🛠️shopify采集脚本 - birkenstock
🎺 birkenstock

"""
https://www.birkenstock.com/us/styles/boston/?start=24&format=page-element&sz=24&loadMoreProducts=true

href_list = tree.xpath('//*[@class="color-swatch mobile-selectable "]/@href')
"""
import re
import os
import json
import threading
from queue import Queue, Empty
import requests
from lxml import etree
from fake_useragent import UserAgent
from loguru import logger
from concurrent.futures import ThreadPoolExecutor
from tenacity import retry, stop_after_attempt, wait_exponential, before_sleep_log

# 初始化队列
first_queue = Queue()  # 存储分类页URL
second_queue = Queue()  # 存储详情页URL

# 配置日志
logger.remove()
logger.add("Record_url.log", rotation="500 MB", level="INFO")
logger.add(lambda msg: print(msg, end=""), level="INFO")

# User-Agent 生成器
ua = UserAgent()

# 线程安全的临时存储
temp_file_lock = threading.Lock()
TEMP_FILE = "temp_urls.jsonl"  # 临时存储商品 URL 的 JSONL 文件

# 输出文件和锁
OUTPUT_FILE = "all_products.json"
file_lock = threading.Lock()

@retry(stop=stop_after_attempt(3), wait=wait_exponential(multiplier=1, min=4, max=10),
       before_sleep=before_sleep_log(logger, logger.level("INFO").no))
def fetch_response(target_url):
    """获取网页响应，失败时重试3次"""
    headers = {"User-Agent": ua.random}
    response = requests.get(target_url, headers=headers, allow_redirects=False, timeout=10)
    response.raise_for_status()
    return response

def save_to_json(product_data):
    """线程安全地将产品数据保存到JSON文件"""
    with file_lock:
        if not os.path.exists(OUTPUT_FILE):
            with open(OUTPUT_FILE, "w", encoding="utf-8") as f:
                json.dump([], f)
        try:
            with open(OUTPUT_FILE, "r", encoding="utf-8") as f:
                existing_products = json.load(f)
        except (json.JSONDecodeError, FileNotFoundError):
            existing_products = []

        existing_products.append(product_data)  # 直接添加，假设每次清空文件
        with open(OUTPUT_FILE, "w", encoding="utf-8") as f:
            json.dump(existing_products, f, ensure_ascii=False, indent=2)
        logger.info(f"Saved product: {product_data['Title']} (URL: {product_data['URL']})")

def parse_data():
    """解析详情页数据"""
    while True:
        try:
            item = second_queue.get(timeout=5)
            url, category, mark = item["url"], item["category"], item["mark"]
            try:
                response = fetch_response(url).text
                tree = etree.HTML(response)

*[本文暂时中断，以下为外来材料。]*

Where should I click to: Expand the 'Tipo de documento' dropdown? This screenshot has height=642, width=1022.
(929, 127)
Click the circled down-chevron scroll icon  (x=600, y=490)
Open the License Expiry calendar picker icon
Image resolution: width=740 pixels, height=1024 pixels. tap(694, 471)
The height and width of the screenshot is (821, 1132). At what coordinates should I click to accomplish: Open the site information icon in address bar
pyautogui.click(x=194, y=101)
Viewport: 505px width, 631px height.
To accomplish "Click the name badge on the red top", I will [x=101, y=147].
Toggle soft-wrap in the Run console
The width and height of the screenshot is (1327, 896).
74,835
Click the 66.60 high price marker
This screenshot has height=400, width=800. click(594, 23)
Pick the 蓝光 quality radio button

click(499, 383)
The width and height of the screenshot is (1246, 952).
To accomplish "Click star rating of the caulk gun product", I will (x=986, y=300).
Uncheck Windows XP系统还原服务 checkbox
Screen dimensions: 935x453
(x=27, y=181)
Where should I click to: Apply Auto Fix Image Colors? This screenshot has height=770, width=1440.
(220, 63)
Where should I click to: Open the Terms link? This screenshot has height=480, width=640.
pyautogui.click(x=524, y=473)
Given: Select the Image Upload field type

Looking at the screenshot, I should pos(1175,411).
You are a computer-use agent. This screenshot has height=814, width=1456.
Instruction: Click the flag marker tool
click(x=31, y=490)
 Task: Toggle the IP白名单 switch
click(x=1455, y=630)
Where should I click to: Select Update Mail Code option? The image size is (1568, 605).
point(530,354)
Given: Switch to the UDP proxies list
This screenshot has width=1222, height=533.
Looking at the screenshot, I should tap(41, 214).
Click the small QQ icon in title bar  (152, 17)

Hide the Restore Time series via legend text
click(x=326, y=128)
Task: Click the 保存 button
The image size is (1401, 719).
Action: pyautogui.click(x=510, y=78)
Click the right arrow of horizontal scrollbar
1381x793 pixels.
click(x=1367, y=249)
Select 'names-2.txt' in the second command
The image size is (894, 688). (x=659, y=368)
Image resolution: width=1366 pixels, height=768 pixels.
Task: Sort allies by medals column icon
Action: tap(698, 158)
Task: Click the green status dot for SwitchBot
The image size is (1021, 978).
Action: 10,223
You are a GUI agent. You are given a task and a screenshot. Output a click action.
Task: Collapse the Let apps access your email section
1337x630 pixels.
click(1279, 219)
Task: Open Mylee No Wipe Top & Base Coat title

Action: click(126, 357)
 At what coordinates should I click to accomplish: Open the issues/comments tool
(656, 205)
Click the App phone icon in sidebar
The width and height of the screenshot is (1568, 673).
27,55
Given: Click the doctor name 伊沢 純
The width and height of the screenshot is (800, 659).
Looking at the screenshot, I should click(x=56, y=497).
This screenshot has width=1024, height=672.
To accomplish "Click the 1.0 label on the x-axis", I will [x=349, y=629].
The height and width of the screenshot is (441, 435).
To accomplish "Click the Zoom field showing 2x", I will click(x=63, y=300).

                title = (re.findall('Product","name":"(.*?)","image"', response) or [f"{url} - No Title"])[0].strip()
                description = (re.findall('"description":"(.*?)","sku"', response) or [""])[0]
                price = (tree.xpath('//*[@class="price-standard"]/text()') or ["N/A"])[-1].strip()
                color = (tree.xpath('//*[@class="selection-text"]/text()') or ["As Show"])[-1].strip()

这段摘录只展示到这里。